The lawyer in his turn was a good deal embarrassed by this display of learning; for, although he actually had taken his first degree at one of the eastern universities, he was somewhat puzzled with the terms used by his companion. It was dangerous, however, to appear to be out done in learning in a public bar-room, and before so many of his clients; he therefore put the best face on the matter, and laughed knowingly as if there were a good joke concealed under it, that was understood only by the physician and himself. All this was attentively observed by the listeners, who exchanged looks of approbation; and the expressions of “tonguey mati,” and “I guess Squire Lippet knows if anybody does,” were heard in different parts of the room, as vouchers for the admiration of his auditors. Thus encouraged, the lawyer rose from his chair, and turning his back to the fire, and facing the company, he continued:
“The son of Natty, or the son of nobody, I hope the young man is not going to let the matter drop. This is a country of law; and I should like to see it fairly tried, whether a man who owns, or says he owns, a hundred thousand acres of land, has any more right to shoot a body than another. What do you think of it, Dr. Todd?”
“Oh, sir, I am of opinion that the gentleman will soon be well, as I said before; the wound isn't in a vital part; and as the ball was extracted so soon, and the shoulder was what I call well attended to, I do not think there is as much danger as there might have been.”

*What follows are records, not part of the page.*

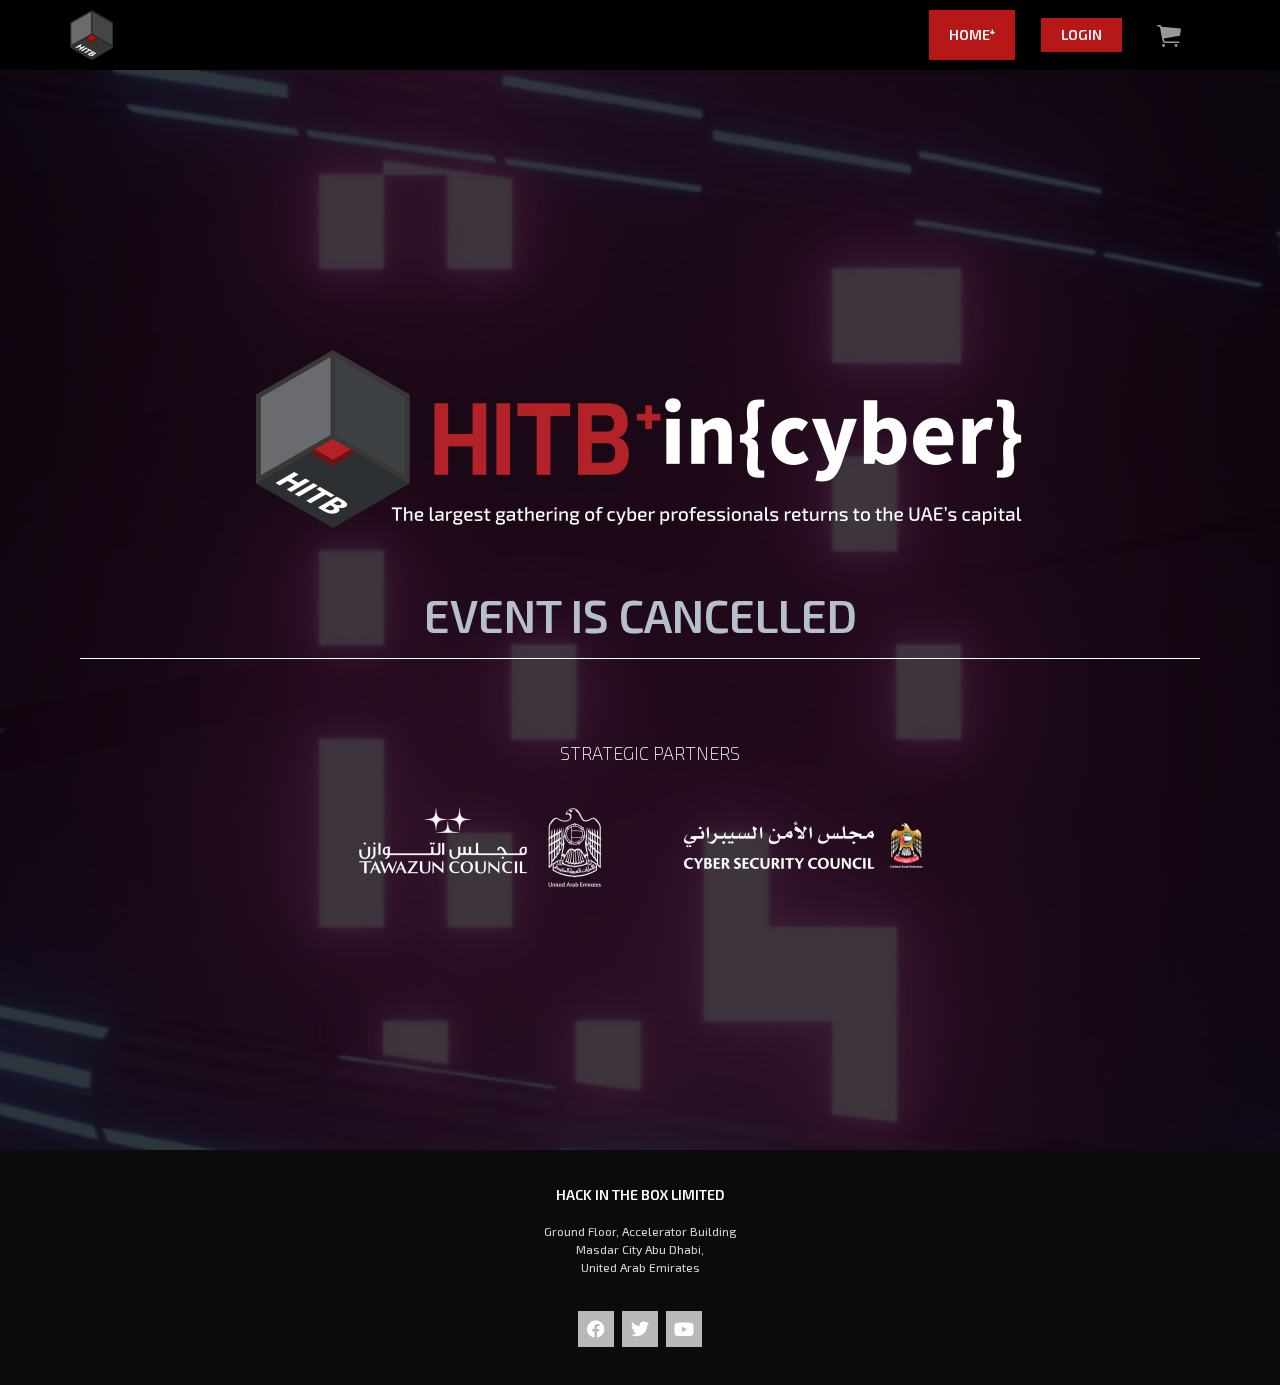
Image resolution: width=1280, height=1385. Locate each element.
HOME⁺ (972, 34)
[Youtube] (684, 1329)
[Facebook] (596, 1329)
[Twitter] (640, 1329)
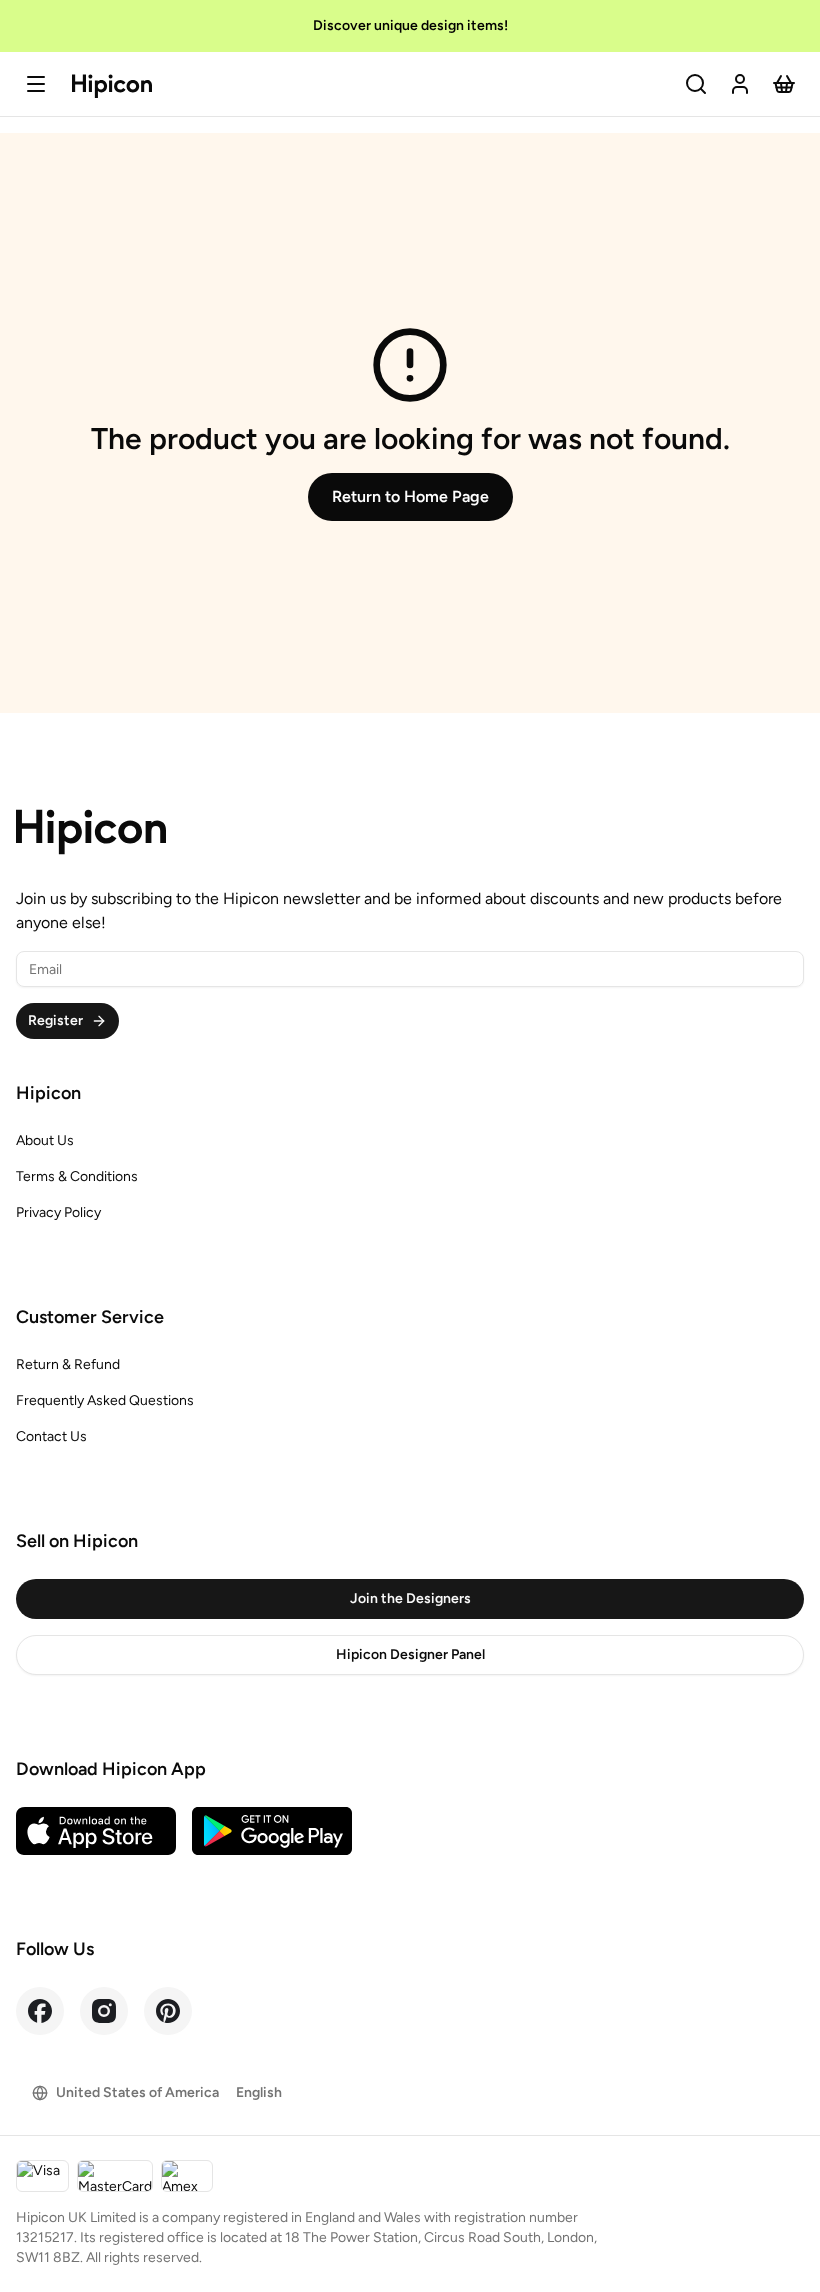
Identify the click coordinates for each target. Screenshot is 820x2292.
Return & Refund (68, 1364)
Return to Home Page (410, 496)
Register (55, 1020)
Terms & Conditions (77, 1176)
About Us (45, 1140)
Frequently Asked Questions (105, 1400)
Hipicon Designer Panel (410, 1654)
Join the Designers (410, 1598)
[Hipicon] (112, 86)
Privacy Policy (58, 1212)
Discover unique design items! (410, 25)
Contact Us (51, 1436)
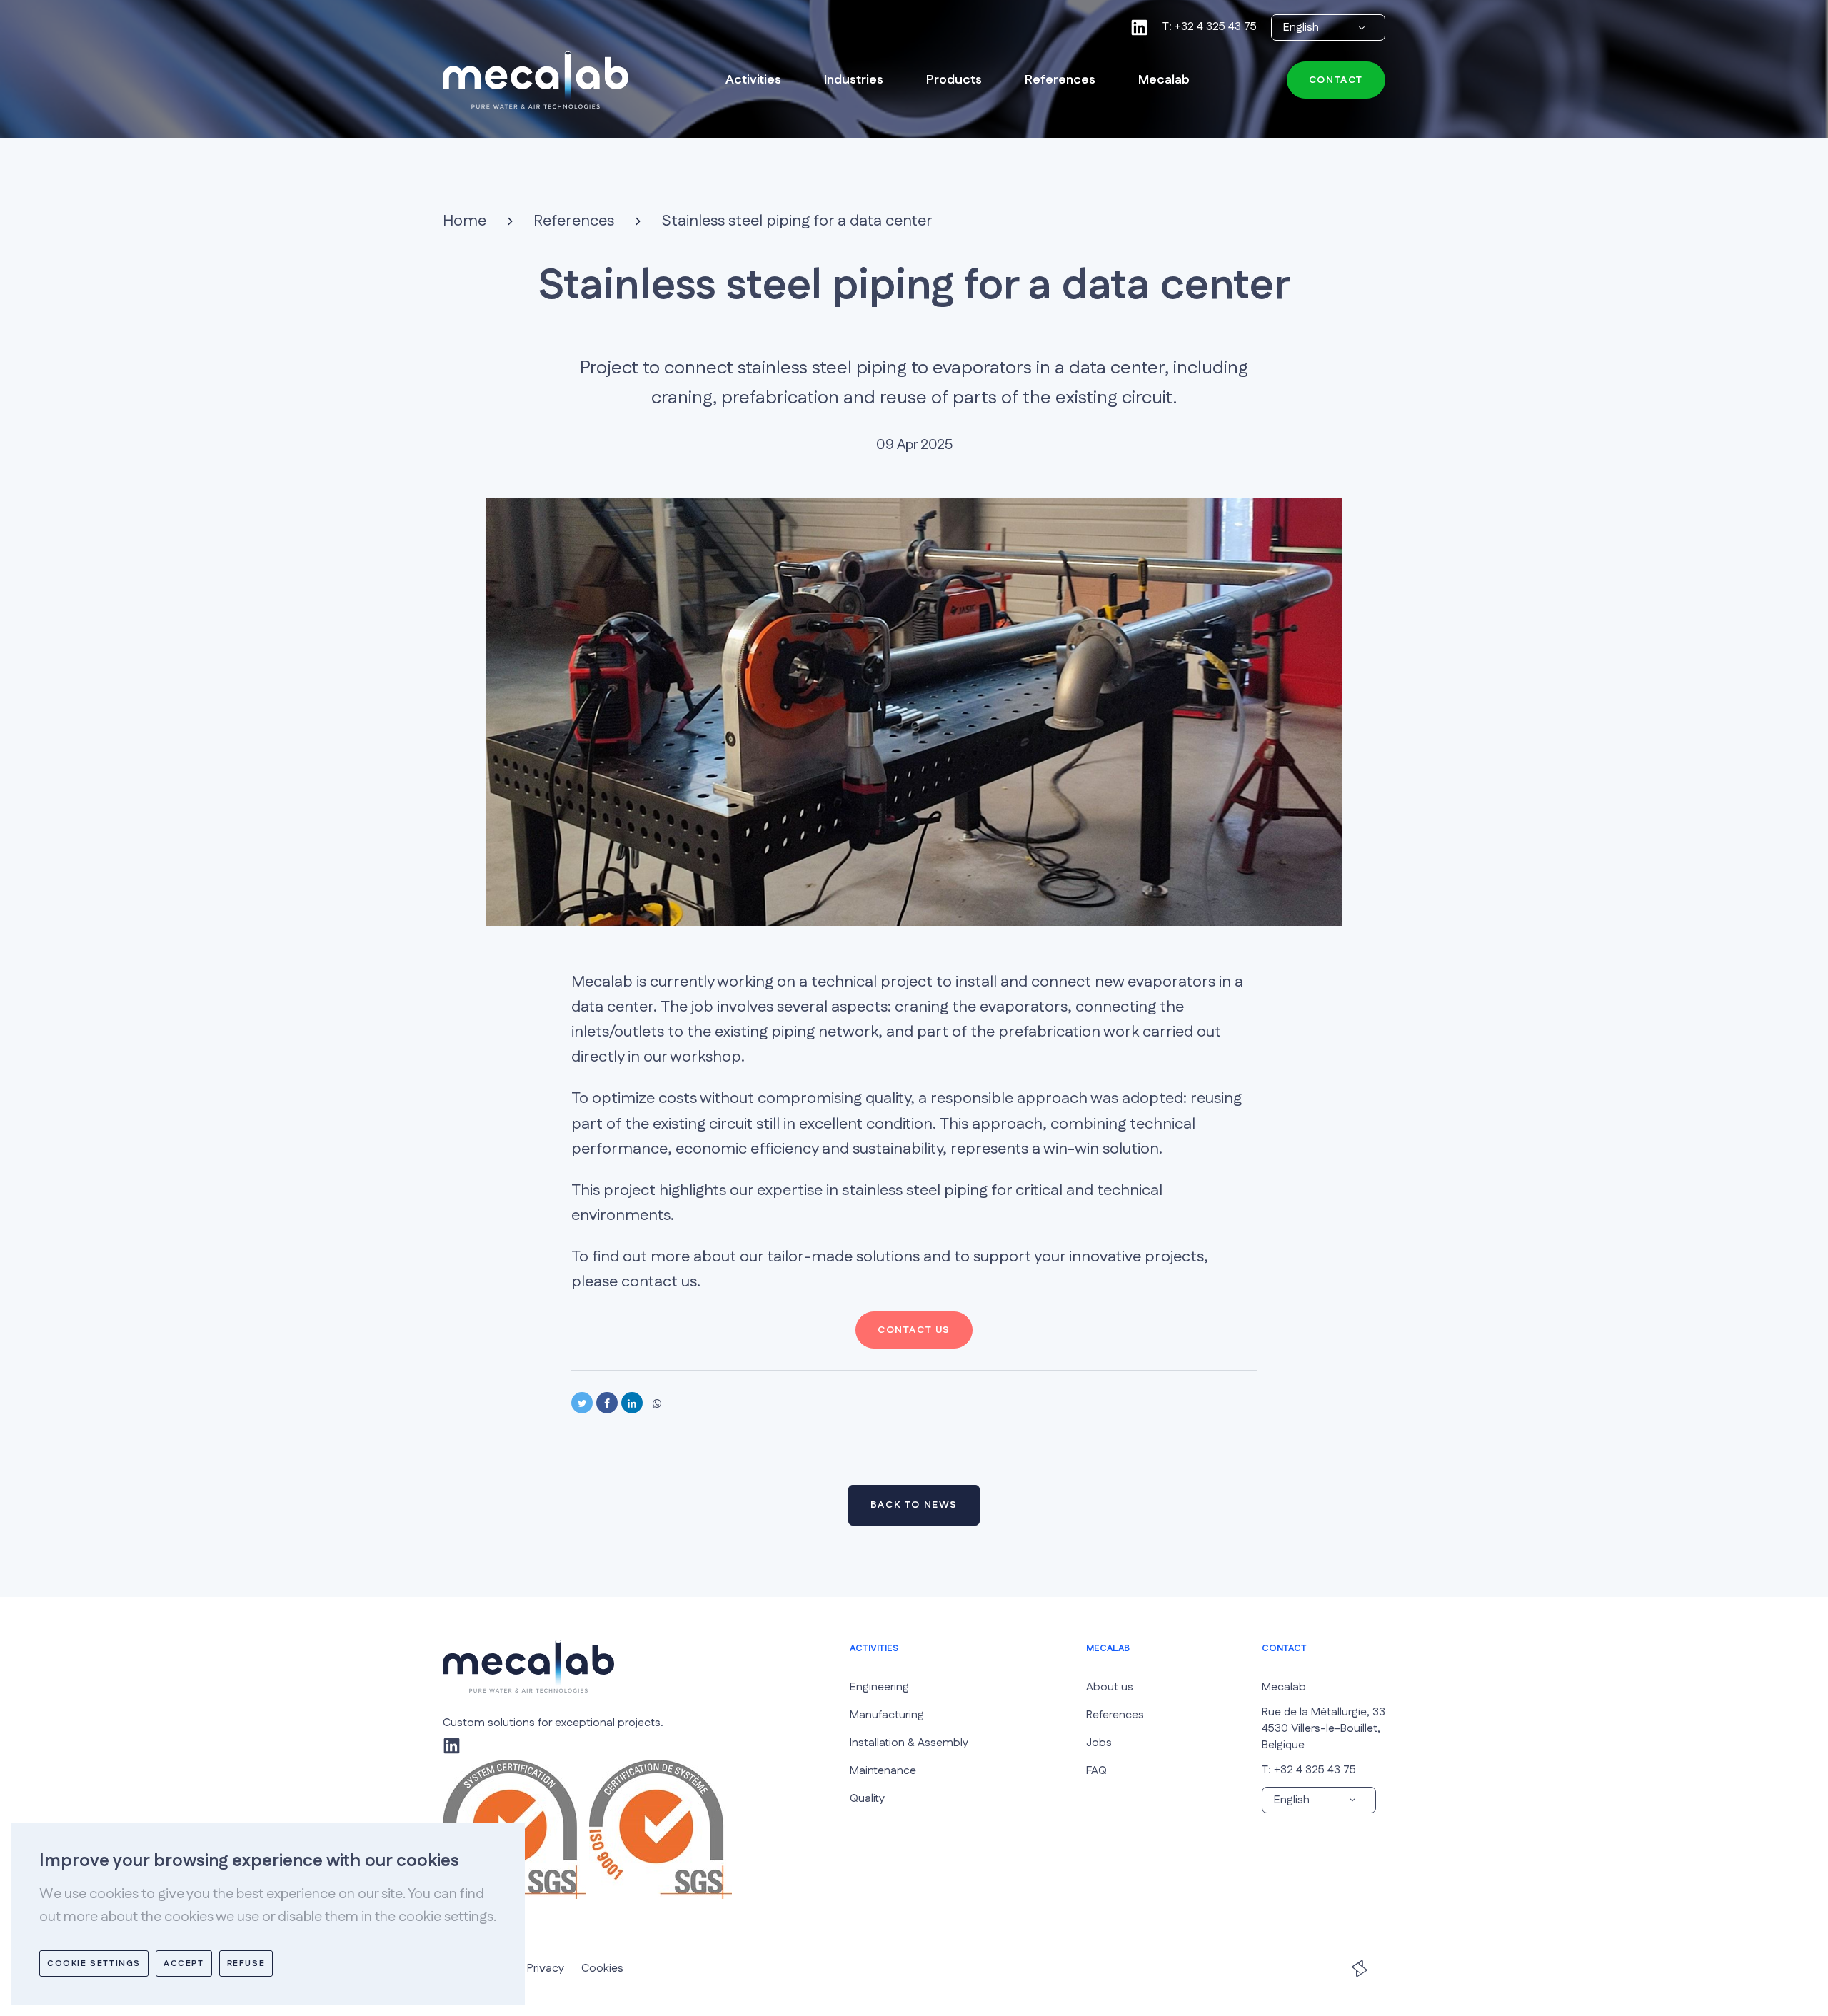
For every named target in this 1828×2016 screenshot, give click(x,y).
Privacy (552, 1968)
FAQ (1096, 1771)
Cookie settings (94, 1963)
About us (1109, 1687)
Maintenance (883, 1771)
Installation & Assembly (909, 1743)
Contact (1336, 81)
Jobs (1099, 1743)
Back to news (914, 1505)
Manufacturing (887, 1715)
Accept (184, 1963)
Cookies (602, 1968)
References (1115, 1715)
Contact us (914, 1330)
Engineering (879, 1687)
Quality (867, 1798)
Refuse (246, 1963)
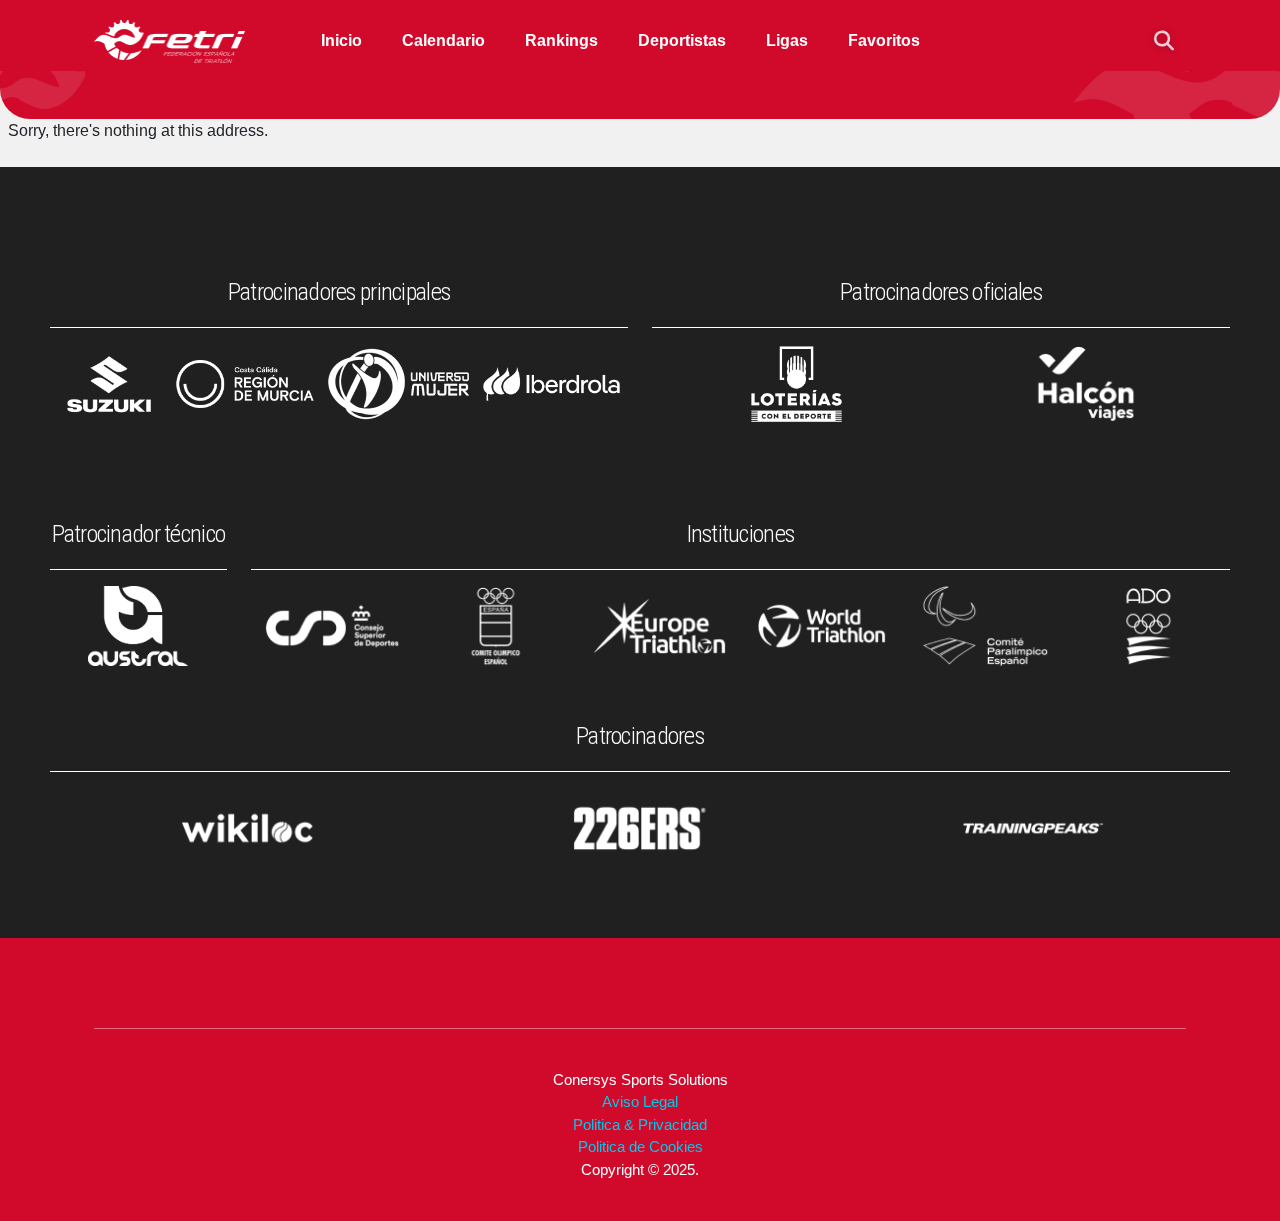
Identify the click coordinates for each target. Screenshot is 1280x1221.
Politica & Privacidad (640, 1124)
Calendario (443, 40)
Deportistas (682, 40)
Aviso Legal (640, 1101)
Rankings (561, 40)
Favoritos (884, 40)
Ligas (787, 40)
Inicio (341, 40)
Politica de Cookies (640, 1146)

“I say, Squire Doolittle,” continued the attorney, raising his voice, “you are a magistrate, and know what is law and what is not law. I ask you, sir, if shooting a man is a thing that is to be settled so very easily? Suppose, sir, that the young man had a wife and family; and suppose that he was a mechanic like yourself, sir; and suppose that his family depended on him for bread; and suppose that the ball, instead of merely going through the flesh, had broken the shoulder-blade, and crippled him forever; I ask you all, gentlemen, supposing this to be the case, whether a jury wouldn't give what I call handsome damages?”
As the close of this supposititious case was addressed to the company generally, Hiram did not at first consider himself called on for a reply; but finding the eyes of the listeners bent on him in expectation, he remembered his character for judicial discrimination, and spoke, observing a due degree of deliberation and dignity.
“Why, if a man should shoot another,” he said, “and if he should do it on purpose and if the law took notice on't, and if a jury should find him guilty, it would be likely to turn out a state-prison matter.”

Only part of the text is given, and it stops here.